### [To be done]
Copy out the items word for word, from the line containing "Given: Insert a bulleted list" through the end of the items, and leave the pictures out.

### [Data for processing]

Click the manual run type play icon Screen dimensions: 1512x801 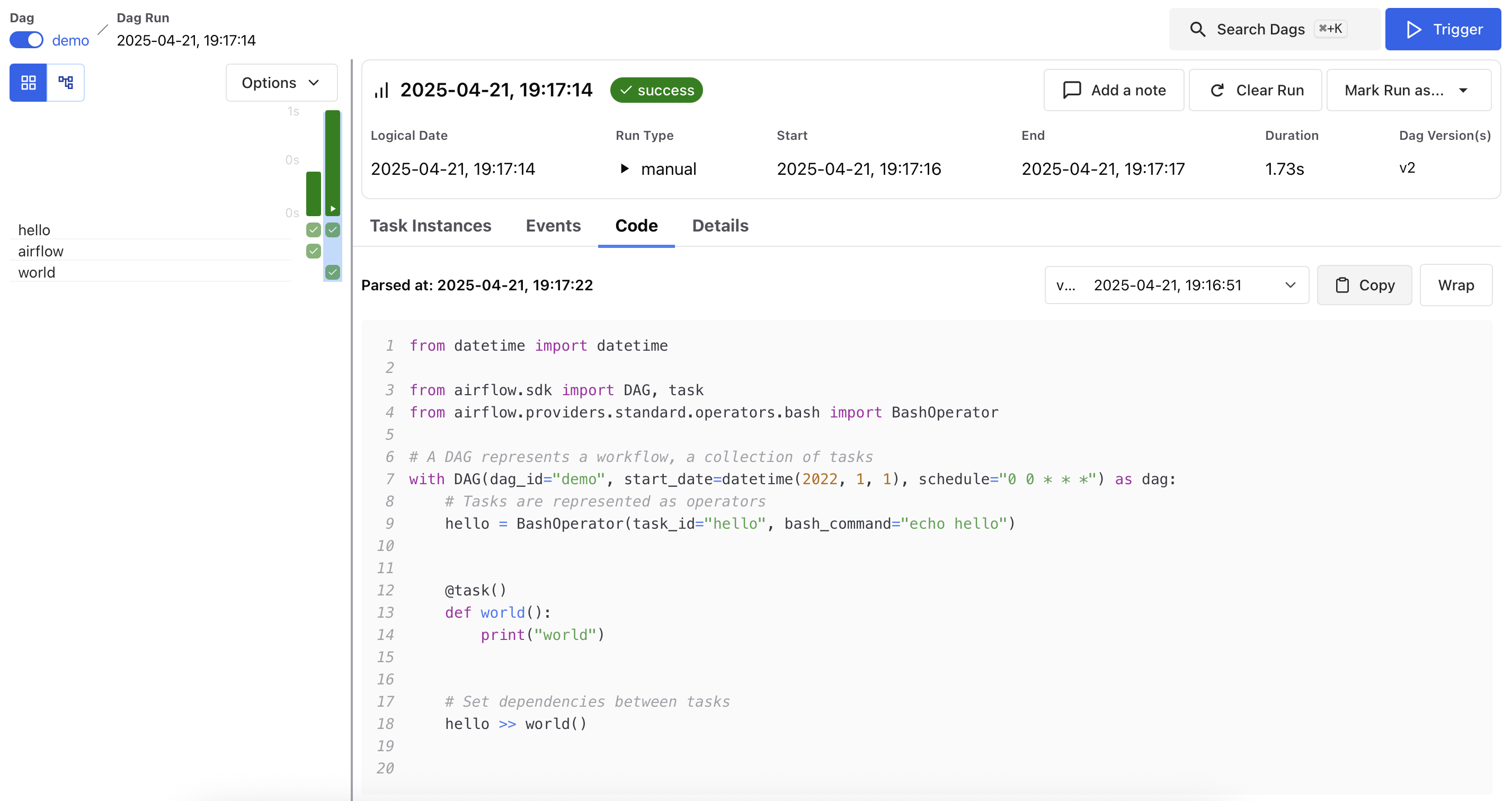624,168
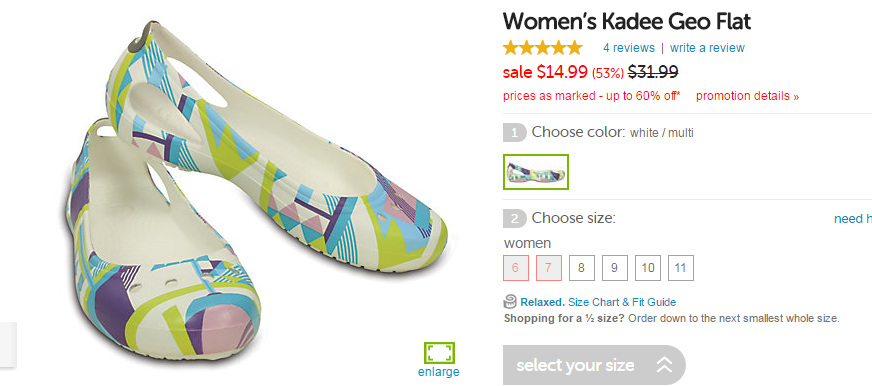Choose women's size 9
Screen dimensions: 872x386
click(615, 268)
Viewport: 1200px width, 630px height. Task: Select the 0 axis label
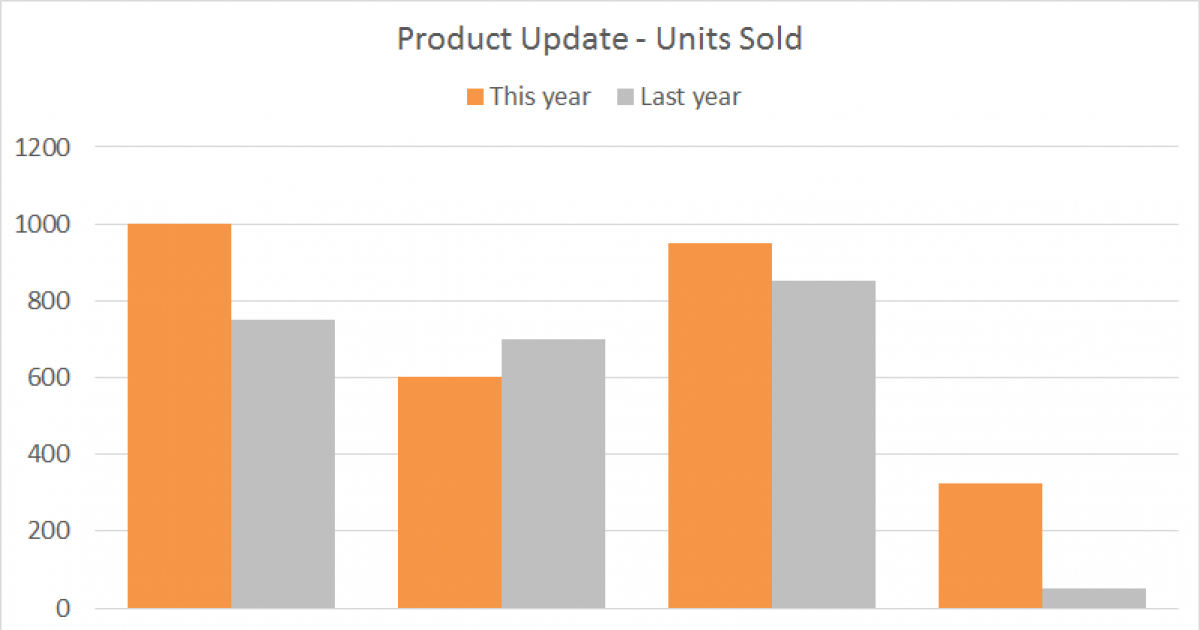click(63, 608)
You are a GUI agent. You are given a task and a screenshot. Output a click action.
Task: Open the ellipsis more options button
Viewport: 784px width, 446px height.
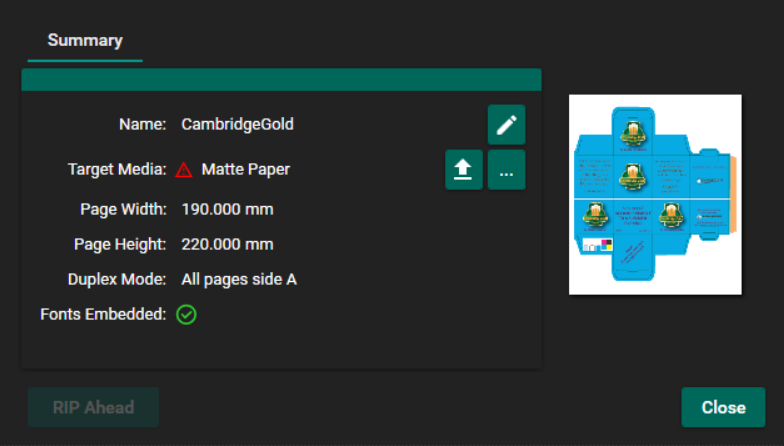pyautogui.click(x=506, y=170)
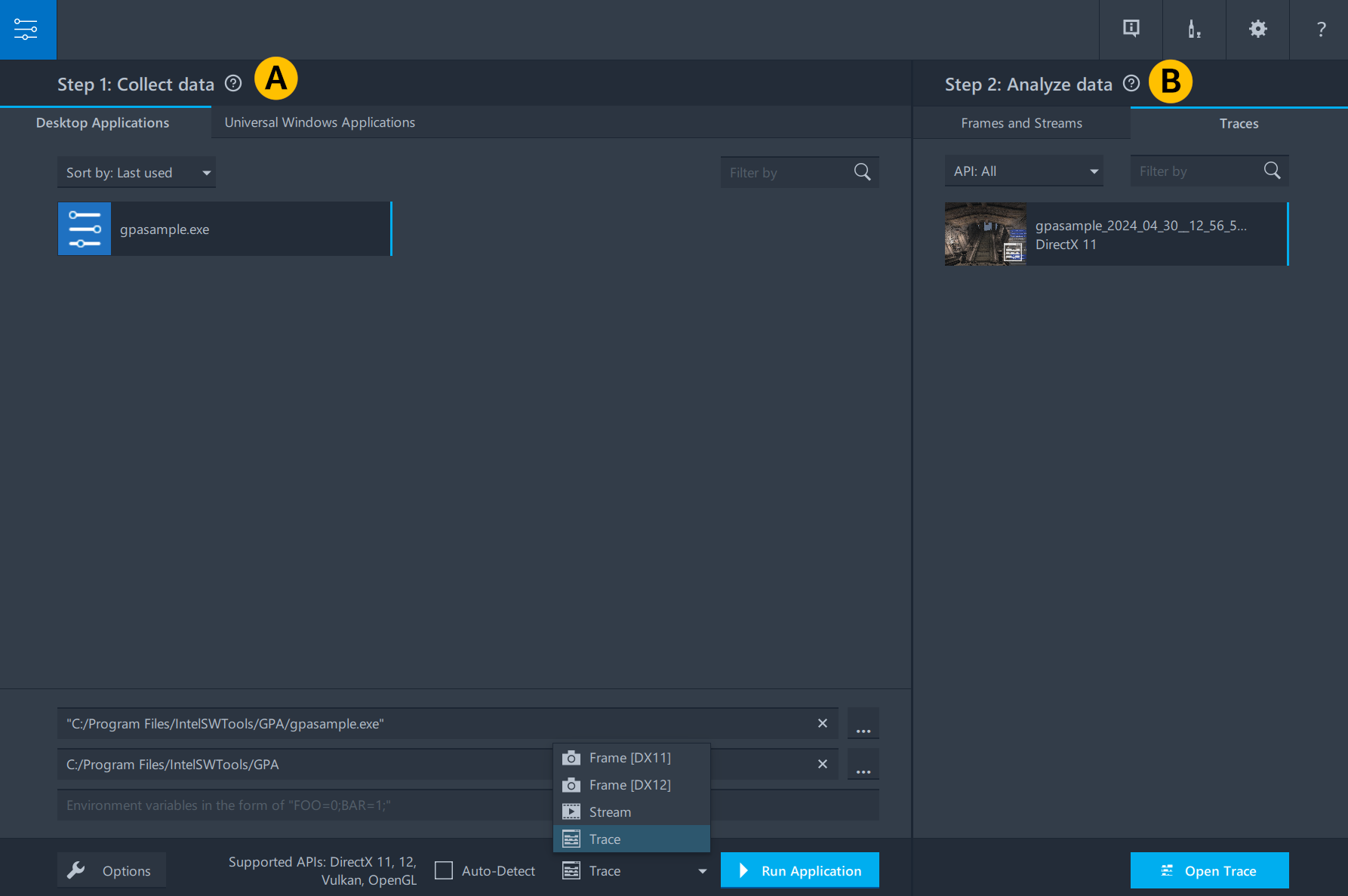Click the settings gear icon
This screenshot has height=896, width=1348.
pyautogui.click(x=1257, y=29)
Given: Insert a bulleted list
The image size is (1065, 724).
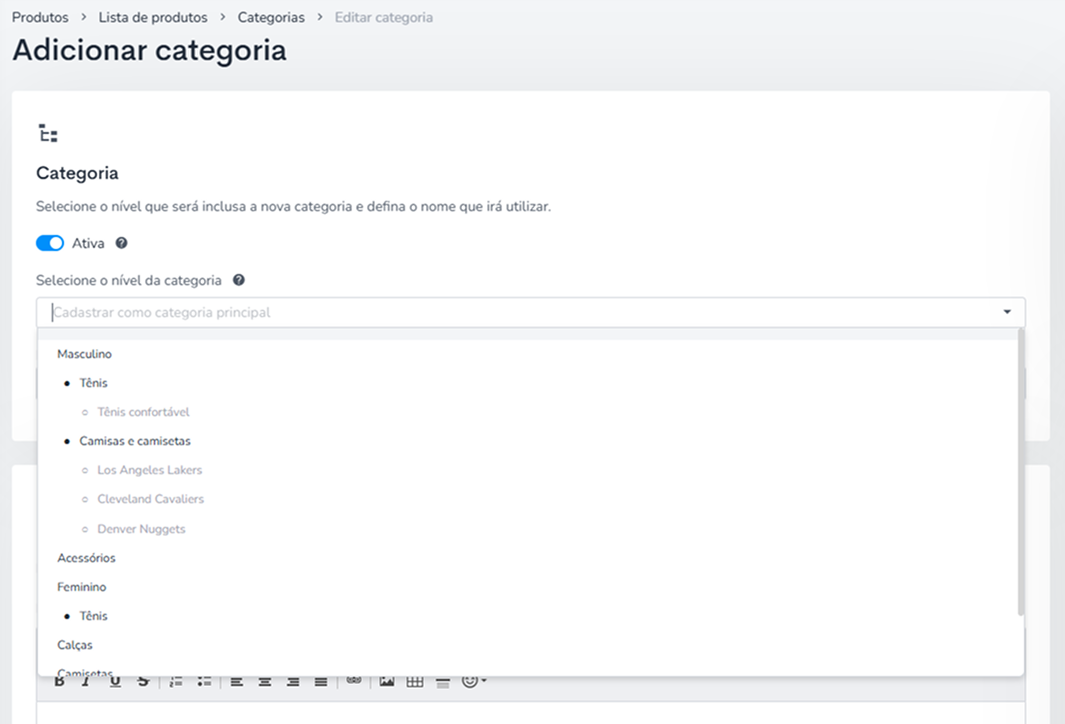Looking at the screenshot, I should point(204,682).
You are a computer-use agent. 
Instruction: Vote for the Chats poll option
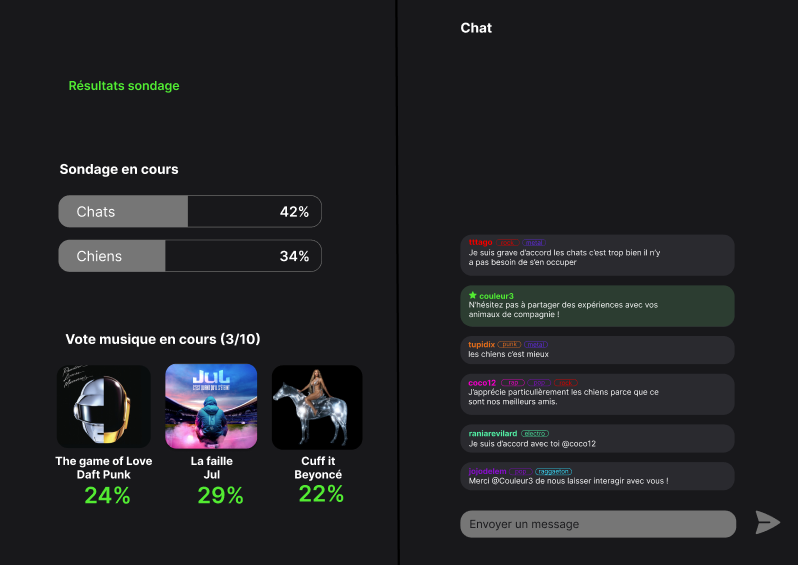coord(190,211)
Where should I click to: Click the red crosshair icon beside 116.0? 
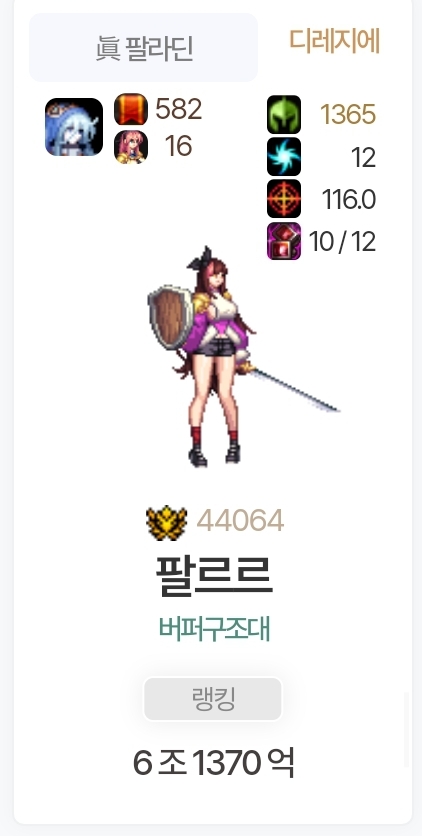point(284,199)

### [Correct result]
Given: Insert a bulleted list
The image size is (1065, 724).
Looking at the screenshot, I should point(204,682).
You are a computer-use agent. 
Instruction: Vote for the Chats poll option
coord(190,211)
Where should I click to: Click the red crosshair icon beside 116.0? 
point(284,199)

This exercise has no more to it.